Through September (October’s job report is due out the first Friday of November), the US economy has averaged 420,000 jobs per month, down from the torrid 562,000 monthly average of job growth through 2021.
0% to 20%
Over the past 50 years, the federal funds rate has ranged from 0% all the way up to 20%.
In 1980, the Fed hiked rates to a mind-boggling 20% as they wrestled with double-digit inflation. The fed funds rate has hit lows of 0% twice over the last 50 years, once in 2008 as the Fed looked to revive the economy during the Great Recession, and again in 2020 in response to the economic shock of the Covid-19 pandemic.

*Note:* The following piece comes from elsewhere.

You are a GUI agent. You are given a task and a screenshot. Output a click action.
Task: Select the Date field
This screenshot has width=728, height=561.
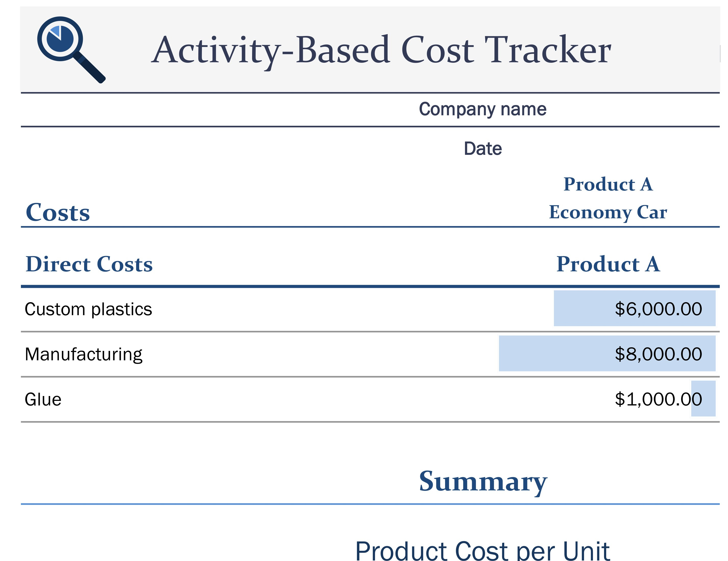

The big news in the housing market is mortgage rates, which continue to rise in response to Fed rate hikes. According to the National Association of Realtors, the average 30-year fixed mortgage surpassed 7% in late October, the highest mark for borrowers since 2001. As expected, that’s causing a glacial slowdown in the housing market, with new mortgage applications at their lowest volume since 1997.
Pending home sales were down 10.2% from August to September, the fourth straight month of declines. Pending home sales, a good measure of how many real estate transactions are underway as well as sales volume, is now at its lowest level since June of 2010 and down 31% since the same month in 2021.
However, thanks to a few years of momentum and hot price appreciation, average home sale prices are still +8.4% higher than the same month last year. Another key metric, months of available inventory, are still up 0.8 from September of 2021, but extremely low compared to historical standards.
“Money’s greatest intrinsic value – and this can’t be overstated – is its ability to give you control over your time.”